═══ Records supplied

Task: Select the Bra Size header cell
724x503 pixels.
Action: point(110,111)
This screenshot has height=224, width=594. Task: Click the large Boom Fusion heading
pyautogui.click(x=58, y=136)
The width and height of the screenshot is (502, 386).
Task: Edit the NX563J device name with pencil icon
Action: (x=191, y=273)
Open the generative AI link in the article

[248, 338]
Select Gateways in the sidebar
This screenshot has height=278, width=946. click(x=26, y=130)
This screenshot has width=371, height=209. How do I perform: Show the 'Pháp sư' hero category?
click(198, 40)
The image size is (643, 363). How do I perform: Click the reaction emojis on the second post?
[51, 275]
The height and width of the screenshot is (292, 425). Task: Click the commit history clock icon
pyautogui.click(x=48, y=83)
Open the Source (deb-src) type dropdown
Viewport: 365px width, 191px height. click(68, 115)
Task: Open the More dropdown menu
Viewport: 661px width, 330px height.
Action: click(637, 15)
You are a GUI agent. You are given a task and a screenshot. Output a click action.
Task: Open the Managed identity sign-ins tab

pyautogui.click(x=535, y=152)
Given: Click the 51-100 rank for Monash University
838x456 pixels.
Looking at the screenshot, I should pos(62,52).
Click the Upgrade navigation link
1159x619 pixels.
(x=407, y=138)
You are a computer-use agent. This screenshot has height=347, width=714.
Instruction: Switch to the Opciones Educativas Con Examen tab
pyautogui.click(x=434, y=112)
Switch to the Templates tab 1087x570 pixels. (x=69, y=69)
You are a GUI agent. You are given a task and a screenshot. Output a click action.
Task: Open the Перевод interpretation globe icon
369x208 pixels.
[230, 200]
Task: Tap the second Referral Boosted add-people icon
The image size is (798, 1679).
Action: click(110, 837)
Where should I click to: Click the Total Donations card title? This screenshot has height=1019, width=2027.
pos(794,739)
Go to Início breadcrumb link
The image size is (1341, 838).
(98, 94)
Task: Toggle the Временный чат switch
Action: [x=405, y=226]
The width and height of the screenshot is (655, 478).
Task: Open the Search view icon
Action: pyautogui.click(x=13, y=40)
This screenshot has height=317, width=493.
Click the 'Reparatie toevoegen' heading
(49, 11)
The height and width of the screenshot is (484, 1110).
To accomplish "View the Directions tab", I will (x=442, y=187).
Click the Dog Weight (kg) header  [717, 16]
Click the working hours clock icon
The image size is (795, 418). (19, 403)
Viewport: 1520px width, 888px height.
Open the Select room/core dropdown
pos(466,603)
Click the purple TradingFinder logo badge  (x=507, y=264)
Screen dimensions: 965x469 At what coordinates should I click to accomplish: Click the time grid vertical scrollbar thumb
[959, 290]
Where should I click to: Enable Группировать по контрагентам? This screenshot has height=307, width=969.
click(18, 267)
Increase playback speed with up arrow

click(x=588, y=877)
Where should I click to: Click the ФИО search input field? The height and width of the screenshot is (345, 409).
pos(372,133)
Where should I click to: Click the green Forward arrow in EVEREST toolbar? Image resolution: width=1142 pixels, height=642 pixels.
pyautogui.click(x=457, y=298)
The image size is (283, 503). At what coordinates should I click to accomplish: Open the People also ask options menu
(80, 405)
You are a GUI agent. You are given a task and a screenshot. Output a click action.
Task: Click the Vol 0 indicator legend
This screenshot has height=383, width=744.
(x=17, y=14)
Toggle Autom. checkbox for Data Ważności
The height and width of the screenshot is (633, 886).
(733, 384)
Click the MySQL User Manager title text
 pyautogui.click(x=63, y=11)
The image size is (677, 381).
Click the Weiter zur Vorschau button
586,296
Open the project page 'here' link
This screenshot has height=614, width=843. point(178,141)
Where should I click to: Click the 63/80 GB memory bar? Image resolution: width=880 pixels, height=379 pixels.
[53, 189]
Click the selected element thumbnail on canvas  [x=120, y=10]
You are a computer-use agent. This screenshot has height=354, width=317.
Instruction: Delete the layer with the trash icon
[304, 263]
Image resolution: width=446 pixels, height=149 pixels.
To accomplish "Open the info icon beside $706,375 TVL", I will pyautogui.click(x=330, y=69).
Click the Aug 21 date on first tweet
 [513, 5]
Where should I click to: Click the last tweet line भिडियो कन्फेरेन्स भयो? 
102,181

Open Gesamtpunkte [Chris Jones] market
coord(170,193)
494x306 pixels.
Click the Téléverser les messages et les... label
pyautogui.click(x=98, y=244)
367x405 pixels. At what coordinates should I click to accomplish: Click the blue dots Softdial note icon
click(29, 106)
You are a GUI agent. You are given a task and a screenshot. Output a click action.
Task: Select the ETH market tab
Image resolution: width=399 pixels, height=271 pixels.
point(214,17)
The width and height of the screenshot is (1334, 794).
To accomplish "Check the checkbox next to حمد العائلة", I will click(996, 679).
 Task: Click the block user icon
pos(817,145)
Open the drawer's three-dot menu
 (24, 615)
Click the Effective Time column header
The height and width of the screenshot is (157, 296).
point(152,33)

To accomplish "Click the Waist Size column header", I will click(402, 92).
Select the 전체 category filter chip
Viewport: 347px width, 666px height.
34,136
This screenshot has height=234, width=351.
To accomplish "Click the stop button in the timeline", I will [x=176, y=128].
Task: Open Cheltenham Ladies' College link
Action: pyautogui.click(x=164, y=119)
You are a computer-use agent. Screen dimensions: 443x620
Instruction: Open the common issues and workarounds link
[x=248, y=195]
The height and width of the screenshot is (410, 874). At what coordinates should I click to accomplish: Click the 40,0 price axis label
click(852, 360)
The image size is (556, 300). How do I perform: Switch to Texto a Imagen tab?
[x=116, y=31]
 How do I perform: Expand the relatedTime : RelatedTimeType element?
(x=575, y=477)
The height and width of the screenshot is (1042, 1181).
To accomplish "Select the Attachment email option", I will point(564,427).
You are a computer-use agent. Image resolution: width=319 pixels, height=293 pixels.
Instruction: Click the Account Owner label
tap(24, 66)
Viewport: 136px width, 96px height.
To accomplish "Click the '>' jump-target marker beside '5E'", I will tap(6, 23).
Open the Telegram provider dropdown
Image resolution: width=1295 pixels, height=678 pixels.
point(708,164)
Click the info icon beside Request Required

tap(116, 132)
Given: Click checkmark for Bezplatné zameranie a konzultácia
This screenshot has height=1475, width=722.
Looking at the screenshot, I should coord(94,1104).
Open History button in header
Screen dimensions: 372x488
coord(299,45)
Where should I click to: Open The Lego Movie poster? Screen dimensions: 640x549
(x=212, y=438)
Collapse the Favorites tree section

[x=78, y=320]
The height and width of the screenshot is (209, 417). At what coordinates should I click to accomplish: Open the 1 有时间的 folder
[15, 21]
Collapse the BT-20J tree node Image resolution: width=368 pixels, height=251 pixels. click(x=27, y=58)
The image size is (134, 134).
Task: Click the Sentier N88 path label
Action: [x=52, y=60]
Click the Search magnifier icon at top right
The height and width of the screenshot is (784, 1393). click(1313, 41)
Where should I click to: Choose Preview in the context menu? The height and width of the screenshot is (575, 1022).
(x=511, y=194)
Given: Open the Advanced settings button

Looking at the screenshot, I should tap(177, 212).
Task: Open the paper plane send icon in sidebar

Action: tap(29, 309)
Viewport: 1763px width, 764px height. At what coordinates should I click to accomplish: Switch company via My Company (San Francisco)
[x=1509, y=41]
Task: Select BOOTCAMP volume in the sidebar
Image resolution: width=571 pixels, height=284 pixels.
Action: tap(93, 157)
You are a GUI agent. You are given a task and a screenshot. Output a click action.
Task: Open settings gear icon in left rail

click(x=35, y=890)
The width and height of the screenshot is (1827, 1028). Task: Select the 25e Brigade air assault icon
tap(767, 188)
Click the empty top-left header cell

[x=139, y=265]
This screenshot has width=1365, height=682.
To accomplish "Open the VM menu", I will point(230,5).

══════

- [Task] Copy out the lines starting with the one containing "The height and width of the screenshot is (484, 1110)." and continuing through the one containing "pos(466,603)", word for word.

- [Answer for the task]
The height and width of the screenshot is (484, 1110).
To accomplish "View the Directions tab", I will (x=442, y=187).
Click the Dog Weight (kg) header  [717, 16]
Click the working hours clock icon
The image size is (795, 418). (19, 403)
Viewport: 1520px width, 888px height.
Open the Select room/core dropdown
pos(466,603)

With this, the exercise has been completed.